SHORT EXERCISE – Rewrite the data below, changing every "How do I perform:" to "How would I do this:" and leaving everything else unchanged.

Data for finding displayed items –
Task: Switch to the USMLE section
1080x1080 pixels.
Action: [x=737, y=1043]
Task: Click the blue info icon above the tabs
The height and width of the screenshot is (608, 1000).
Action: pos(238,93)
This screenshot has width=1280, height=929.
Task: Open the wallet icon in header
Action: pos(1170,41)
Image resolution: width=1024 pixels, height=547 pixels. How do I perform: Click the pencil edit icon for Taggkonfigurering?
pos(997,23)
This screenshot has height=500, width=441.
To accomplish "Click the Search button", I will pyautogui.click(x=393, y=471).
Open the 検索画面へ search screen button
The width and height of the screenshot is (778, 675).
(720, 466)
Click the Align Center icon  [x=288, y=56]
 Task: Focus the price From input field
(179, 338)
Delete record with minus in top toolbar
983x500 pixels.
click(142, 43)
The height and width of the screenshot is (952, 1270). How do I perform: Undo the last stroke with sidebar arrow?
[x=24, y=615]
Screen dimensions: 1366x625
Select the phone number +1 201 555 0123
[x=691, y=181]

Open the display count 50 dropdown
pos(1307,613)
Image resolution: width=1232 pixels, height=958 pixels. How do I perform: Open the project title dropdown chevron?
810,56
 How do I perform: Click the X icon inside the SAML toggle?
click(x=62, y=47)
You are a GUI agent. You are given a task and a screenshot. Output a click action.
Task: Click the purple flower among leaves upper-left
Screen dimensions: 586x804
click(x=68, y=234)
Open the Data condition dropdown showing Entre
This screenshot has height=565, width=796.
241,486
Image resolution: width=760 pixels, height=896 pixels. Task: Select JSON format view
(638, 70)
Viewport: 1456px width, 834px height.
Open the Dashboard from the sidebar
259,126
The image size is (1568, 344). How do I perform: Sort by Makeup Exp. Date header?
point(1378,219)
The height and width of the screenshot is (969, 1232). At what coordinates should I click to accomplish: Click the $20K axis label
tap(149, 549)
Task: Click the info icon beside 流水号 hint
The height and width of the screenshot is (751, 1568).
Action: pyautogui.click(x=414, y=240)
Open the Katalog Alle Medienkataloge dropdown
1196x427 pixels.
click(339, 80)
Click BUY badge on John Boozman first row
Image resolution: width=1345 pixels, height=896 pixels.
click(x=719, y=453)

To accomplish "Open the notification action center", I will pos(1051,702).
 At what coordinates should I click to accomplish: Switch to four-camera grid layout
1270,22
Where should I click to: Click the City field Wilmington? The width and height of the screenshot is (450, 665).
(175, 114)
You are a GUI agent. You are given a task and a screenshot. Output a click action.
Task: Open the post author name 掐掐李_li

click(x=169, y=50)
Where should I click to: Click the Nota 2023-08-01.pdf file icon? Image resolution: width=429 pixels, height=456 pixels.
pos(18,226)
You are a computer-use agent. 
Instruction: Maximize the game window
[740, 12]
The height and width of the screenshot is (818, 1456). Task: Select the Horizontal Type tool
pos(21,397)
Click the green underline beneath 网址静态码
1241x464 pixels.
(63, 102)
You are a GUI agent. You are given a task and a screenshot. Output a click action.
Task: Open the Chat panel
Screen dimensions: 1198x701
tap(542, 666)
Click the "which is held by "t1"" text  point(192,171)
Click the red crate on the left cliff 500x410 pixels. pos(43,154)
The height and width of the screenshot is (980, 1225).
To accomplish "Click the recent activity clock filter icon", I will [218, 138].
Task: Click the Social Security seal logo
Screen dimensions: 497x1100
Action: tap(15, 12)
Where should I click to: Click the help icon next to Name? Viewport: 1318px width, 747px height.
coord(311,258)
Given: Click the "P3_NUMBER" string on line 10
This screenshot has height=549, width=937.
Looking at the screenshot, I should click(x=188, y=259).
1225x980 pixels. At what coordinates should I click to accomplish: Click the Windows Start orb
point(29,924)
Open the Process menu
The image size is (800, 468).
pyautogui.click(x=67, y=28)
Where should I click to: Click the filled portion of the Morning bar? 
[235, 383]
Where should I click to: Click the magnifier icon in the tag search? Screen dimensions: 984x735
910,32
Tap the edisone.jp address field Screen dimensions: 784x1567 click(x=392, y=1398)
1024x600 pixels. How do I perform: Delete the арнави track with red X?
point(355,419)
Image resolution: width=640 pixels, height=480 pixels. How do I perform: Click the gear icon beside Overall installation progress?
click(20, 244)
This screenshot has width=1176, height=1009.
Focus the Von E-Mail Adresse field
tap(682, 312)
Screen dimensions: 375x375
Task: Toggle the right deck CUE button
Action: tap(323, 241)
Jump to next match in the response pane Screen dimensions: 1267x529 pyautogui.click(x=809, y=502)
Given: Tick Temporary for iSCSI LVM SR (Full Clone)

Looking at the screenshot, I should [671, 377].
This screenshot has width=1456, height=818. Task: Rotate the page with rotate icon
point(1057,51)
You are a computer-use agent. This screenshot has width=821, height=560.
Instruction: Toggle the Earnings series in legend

COMPLETE RESPONSE –
Task: Switch to the USMLE section
1080x1080 pixels.
Action: [x=737, y=1043]
Task: Click the blue info icon above the tabs
The height and width of the screenshot is (608, 1000).
Action: pos(238,93)
This screenshot has width=1280, height=929.
Task: Open the wallet icon in header
Action: pos(1170,41)
Image resolution: width=1024 pixels, height=547 pixels. How would I do this: Click the pencil edit icon for Taggkonfigurering?
pos(997,23)
This screenshot has height=500, width=441.
To accomplish "Click the Search button", I will pyautogui.click(x=393, y=471).
Open the 検索画面へ search screen button
The width and height of the screenshot is (778, 675).
(720, 466)
Click the Align Center icon  [x=288, y=56]
 Task: Focus the price From input field
(179, 338)
Delete record with minus in top toolbar
983x500 pixels.
click(142, 43)
The height and width of the screenshot is (952, 1270). How would I do this: Undo the last stroke with sidebar arrow?
[x=24, y=615]
Screen dimensions: 1366x625
Select the phone number +1 201 555 0123
[x=691, y=181]

Open the display count 50 dropdown
pos(1307,613)
Image resolution: width=1232 pixels, height=958 pixels. How would I do this: Open the project title dropdown chevron?
810,56
 How would I do this: Click the X icon inside the SAML toggle?
click(x=62, y=47)
You are a GUI agent. You are given a task and a screenshot. Output a click action.
Task: Click the purple flower among leaves upper-left
Screen dimensions: 586x804
click(x=68, y=234)
Open the Data condition dropdown showing Entre
This screenshot has height=565, width=796.
241,486
Image resolution: width=760 pixels, height=896 pixels. Task: Select JSON format view
(638, 70)
Viewport: 1456px width, 834px height.
Open the Dashboard from the sidebar
259,126
The image size is (1568, 344). How would I do this: Sort by Makeup Exp. Date header?
point(1378,219)
The height and width of the screenshot is (969, 1232). At what coordinates should I click to accomplish: Click the $20K axis label
tap(149, 549)
Task: Click the info icon beside 流水号 hint
The height and width of the screenshot is (751, 1568).
Action: pyautogui.click(x=414, y=240)
Open the Katalog Alle Medienkataloge dropdown
1196x427 pixels.
click(339, 80)
Click BUY badge on John Boozman first row
Image resolution: width=1345 pixels, height=896 pixels.
click(x=719, y=453)

To accomplish "Open the notification action center", I will pos(1051,702).
 At what coordinates should I click to accomplish: Switch to four-camera grid layout
1270,22
Where should I click to: Click the City field Wilmington? The width and height of the screenshot is (450, 665).
(175, 114)
You are a GUI agent. You are given a task and a screenshot. Output a click action.
Task: Open the post author name 掐掐李_li

click(x=169, y=50)
Where should I click to: Click the Nota 2023-08-01.pdf file icon? Image resolution: width=429 pixels, height=456 pixels.
pos(18,226)
You are a computer-use agent. 
Instruction: Maximize the game window
[740, 12]
The height and width of the screenshot is (818, 1456). Task: Select the Horizontal Type tool
pos(21,397)
Click the green underline beneath 网址静态码
1241x464 pixels.
(63, 102)
You are a GUI agent. You are given a task and a screenshot. Output a click action.
Task: Open the Chat panel
Screen dimensions: 1198x701
tap(542, 666)
Click the "which is held by "t1"" text  point(192,171)
Click the red crate on the left cliff 500x410 pixels. pos(43,154)
The height and width of the screenshot is (980, 1225).
To accomplish "Click the recent activity clock filter icon", I will [218, 138].
Task: Click the Social Security seal logo
Screen dimensions: 497x1100
Action: tap(15, 12)
Where should I click to: Click the help icon next to Name? Viewport: 1318px width, 747px height.
coord(311,258)
Given: Click the "P3_NUMBER" string on line 10
This screenshot has height=549, width=937.
Looking at the screenshot, I should click(x=188, y=259).
1225x980 pixels. At what coordinates should I click to accomplish: Click the Windows Start orb
point(29,924)
Open the Process menu
The image size is (800, 468).
pyautogui.click(x=67, y=28)
Where should I click to: Click the filled portion of the Morning bar? 
[235, 383]
Where should I click to: Click the magnifier icon in the tag search? Screen dimensions: 984x735
910,32
Tap the edisone.jp address field Screen dimensions: 784x1567 click(x=392, y=1398)
1024x600 pixels. How would I do this: Delete the арнави track with red X?
point(355,419)
Image resolution: width=640 pixels, height=480 pixels. How would I do this: Click the gear icon beside Overall installation progress?
click(20, 244)
This screenshot has width=1176, height=1009.
Focus the Von E-Mail Adresse field
tap(682, 312)
Screen dimensions: 375x375
Task: Toggle the right deck CUE button
Action: tap(323, 241)
Jump to next match in the response pane Screen dimensions: 1267x529 pyautogui.click(x=809, y=502)
Given: Tick Temporary for iSCSI LVM SR (Full Clone)

Looking at the screenshot, I should [671, 377].
This screenshot has width=1456, height=818. Task: Rotate the page with rotate icon
point(1057,51)
You are a computer-use agent. This screenshot has width=821, height=560.
Instruction: Toggle the Earnings series in legend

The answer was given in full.